■ **Records to use**:
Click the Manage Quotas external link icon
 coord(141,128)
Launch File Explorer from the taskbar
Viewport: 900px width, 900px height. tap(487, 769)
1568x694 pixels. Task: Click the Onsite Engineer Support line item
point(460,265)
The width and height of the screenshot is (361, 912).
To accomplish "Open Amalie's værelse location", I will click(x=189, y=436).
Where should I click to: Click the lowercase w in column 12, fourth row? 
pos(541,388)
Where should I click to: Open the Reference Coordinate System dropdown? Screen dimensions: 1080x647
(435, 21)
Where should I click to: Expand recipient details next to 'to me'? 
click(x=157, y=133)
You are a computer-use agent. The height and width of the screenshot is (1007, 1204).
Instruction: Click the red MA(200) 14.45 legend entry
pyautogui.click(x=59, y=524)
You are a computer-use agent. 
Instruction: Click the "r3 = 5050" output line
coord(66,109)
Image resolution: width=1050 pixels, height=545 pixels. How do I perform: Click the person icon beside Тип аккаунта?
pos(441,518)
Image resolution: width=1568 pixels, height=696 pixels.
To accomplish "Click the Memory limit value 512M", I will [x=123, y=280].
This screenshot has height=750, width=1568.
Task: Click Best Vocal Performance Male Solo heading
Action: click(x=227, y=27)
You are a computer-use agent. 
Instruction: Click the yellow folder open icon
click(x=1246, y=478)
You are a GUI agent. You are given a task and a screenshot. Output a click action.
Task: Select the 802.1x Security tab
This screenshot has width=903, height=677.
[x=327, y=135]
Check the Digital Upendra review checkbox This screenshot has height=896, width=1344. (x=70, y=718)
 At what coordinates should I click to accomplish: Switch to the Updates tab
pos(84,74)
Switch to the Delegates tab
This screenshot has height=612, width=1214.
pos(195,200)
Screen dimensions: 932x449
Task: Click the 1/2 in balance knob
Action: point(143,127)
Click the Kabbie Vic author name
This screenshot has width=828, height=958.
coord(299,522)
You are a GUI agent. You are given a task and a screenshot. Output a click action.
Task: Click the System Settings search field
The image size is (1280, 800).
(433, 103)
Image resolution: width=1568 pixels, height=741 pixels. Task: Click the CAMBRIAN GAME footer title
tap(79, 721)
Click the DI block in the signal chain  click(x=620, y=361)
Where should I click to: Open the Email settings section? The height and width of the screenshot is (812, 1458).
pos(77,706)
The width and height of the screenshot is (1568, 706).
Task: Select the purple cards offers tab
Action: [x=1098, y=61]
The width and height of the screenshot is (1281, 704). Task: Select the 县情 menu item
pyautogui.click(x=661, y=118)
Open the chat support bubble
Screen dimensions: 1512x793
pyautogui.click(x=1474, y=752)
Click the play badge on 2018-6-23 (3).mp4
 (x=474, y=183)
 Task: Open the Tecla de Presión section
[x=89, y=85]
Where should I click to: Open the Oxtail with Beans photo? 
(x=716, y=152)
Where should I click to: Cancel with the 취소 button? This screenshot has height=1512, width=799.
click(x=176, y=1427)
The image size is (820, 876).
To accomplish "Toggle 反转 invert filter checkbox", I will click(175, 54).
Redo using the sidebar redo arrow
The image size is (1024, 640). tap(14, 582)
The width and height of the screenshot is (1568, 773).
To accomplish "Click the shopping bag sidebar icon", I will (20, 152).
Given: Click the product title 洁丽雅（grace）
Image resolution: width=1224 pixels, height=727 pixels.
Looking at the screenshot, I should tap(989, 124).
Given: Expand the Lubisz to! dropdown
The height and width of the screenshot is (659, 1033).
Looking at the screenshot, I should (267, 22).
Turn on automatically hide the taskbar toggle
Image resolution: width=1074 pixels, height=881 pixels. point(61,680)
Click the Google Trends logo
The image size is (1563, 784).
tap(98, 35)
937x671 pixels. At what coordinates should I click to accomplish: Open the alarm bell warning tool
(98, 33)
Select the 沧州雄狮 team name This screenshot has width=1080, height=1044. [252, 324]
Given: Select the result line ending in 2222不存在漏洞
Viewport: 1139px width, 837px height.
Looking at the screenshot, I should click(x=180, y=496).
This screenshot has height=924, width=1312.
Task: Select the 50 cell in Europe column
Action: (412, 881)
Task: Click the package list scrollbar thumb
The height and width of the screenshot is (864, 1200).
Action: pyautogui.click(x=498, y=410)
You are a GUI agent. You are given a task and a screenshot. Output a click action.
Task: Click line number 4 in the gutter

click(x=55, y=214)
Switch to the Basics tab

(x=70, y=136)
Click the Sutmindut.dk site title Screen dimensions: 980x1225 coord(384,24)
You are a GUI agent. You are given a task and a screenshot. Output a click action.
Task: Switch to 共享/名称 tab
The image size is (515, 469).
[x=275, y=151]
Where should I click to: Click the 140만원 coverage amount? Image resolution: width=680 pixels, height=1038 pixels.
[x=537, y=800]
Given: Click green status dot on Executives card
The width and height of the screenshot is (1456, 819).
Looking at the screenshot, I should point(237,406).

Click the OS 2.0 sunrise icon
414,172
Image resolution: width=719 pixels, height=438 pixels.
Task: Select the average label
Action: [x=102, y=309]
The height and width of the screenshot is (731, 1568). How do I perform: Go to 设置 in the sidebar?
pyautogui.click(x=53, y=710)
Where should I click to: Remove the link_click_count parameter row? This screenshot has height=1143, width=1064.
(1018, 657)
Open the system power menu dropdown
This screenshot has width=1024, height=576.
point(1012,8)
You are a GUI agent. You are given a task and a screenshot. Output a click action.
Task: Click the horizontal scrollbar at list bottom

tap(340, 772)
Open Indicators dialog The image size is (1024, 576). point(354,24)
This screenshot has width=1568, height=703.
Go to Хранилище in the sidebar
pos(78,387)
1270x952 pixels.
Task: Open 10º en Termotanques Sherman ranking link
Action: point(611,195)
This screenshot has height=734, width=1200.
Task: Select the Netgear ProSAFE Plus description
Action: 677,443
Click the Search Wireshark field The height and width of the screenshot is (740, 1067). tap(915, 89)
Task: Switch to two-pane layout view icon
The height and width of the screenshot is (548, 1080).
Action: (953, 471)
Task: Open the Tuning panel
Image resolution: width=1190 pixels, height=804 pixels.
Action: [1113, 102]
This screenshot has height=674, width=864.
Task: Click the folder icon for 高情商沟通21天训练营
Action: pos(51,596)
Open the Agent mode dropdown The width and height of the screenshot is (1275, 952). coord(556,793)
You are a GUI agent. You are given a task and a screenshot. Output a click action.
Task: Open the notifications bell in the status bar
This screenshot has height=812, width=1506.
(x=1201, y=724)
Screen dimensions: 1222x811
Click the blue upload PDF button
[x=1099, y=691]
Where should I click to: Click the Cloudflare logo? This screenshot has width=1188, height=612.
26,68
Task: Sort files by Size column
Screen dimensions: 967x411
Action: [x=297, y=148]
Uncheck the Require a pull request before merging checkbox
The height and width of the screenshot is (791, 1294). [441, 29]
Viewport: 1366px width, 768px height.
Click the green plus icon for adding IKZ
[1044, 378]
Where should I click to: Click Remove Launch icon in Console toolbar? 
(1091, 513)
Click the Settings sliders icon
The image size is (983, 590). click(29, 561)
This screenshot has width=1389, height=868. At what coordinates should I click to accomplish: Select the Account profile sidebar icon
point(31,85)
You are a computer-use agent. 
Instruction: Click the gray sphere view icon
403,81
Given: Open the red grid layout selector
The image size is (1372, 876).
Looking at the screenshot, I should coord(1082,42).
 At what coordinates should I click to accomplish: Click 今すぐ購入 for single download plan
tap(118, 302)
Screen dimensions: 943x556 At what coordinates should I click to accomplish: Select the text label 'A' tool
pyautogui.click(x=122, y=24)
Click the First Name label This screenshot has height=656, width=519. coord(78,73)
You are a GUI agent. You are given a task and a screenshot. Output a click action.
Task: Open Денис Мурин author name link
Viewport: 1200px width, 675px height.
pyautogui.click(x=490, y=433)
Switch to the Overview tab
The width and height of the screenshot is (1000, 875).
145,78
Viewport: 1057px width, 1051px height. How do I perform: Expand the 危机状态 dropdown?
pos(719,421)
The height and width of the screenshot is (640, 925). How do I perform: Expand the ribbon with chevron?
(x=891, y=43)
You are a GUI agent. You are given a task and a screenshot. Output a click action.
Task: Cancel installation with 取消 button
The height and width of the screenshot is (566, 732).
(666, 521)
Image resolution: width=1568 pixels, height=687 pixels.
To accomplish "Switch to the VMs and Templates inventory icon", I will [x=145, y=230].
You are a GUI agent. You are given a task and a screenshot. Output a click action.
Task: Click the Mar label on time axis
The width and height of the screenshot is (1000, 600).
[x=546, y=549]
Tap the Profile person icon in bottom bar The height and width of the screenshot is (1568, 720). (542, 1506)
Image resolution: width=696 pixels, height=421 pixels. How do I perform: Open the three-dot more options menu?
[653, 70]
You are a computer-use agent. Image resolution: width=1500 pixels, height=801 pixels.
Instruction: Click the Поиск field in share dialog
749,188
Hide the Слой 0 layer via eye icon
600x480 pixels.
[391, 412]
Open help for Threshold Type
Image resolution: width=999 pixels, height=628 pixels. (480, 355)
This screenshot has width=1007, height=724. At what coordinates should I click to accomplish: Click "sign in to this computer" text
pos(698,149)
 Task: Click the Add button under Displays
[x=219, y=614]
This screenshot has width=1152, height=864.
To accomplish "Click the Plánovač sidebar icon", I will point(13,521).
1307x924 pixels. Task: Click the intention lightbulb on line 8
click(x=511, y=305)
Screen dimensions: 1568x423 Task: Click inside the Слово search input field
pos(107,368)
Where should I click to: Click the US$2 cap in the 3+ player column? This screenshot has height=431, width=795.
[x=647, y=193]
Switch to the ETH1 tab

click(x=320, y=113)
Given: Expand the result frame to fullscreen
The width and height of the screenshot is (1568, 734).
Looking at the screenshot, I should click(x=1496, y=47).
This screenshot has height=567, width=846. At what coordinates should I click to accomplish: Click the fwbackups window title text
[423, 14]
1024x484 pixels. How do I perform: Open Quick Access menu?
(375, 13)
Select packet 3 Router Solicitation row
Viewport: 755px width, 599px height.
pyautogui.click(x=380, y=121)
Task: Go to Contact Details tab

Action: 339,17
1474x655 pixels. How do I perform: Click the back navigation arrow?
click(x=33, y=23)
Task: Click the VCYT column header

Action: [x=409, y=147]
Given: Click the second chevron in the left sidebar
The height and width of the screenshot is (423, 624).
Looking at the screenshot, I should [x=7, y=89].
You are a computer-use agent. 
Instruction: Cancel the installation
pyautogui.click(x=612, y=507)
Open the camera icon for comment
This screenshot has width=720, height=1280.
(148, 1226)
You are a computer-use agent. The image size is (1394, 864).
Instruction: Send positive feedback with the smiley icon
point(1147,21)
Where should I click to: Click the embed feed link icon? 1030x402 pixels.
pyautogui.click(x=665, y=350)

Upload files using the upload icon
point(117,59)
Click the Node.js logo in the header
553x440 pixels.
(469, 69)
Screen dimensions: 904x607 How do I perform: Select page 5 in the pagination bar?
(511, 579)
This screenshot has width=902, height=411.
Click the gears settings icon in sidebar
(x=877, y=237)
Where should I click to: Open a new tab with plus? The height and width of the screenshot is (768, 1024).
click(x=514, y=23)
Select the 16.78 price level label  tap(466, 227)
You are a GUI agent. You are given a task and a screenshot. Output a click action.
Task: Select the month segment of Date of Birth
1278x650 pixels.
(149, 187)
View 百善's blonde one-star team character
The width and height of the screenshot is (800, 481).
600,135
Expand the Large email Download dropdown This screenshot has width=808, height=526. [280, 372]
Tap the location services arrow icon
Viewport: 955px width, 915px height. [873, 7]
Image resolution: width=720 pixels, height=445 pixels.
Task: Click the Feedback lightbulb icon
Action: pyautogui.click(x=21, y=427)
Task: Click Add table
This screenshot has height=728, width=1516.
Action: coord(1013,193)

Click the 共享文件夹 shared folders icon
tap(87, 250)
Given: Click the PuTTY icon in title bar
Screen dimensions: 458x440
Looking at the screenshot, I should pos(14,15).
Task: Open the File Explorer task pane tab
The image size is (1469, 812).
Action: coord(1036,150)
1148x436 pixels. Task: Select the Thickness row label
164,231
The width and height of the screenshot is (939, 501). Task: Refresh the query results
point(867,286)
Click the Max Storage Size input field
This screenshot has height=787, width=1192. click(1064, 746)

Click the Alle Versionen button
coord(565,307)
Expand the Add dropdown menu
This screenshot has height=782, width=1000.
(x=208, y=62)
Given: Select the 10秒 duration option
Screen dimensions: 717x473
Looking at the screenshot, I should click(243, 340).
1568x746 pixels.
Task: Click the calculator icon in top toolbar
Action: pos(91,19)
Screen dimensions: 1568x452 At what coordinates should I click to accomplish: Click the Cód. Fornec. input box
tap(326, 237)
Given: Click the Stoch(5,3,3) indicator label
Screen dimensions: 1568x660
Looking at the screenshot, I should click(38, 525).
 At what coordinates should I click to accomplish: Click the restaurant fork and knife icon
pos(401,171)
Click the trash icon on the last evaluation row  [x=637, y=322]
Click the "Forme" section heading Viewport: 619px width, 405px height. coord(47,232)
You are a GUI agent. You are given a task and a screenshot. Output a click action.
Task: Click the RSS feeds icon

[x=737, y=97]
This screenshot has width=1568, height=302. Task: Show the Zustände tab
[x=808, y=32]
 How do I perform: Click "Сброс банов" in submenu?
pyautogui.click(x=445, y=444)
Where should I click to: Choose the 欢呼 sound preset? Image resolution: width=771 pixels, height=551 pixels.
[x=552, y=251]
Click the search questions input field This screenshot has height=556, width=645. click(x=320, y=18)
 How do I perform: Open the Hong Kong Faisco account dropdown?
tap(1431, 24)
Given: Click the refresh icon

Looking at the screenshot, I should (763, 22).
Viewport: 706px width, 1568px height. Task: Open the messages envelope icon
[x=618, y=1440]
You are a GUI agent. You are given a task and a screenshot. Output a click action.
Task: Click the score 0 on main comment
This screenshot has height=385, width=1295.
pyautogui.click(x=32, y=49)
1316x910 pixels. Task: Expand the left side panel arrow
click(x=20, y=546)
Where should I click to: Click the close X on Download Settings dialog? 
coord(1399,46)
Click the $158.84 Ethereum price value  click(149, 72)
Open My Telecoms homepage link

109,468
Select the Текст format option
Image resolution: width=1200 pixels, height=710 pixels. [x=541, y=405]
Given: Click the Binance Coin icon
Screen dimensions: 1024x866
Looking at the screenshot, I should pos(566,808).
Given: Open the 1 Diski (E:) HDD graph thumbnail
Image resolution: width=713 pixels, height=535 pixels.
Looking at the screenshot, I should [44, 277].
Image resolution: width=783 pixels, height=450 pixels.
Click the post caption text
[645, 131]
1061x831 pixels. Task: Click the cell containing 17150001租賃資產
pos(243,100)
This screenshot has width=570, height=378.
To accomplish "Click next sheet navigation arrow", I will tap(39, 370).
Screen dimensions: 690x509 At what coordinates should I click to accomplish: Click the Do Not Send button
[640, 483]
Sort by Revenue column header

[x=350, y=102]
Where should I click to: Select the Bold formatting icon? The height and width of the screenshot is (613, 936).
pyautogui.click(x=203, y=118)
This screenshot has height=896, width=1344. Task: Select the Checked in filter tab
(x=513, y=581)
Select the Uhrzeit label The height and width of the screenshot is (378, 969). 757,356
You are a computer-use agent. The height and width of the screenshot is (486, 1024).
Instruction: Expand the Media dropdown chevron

■ **Description of the task**: Search the entries for the word "status", then list each line that holds it.

■ **Result of the exercise**:
Given: Click green status dot on Executives card
Task: Open the notifications bell in the status bar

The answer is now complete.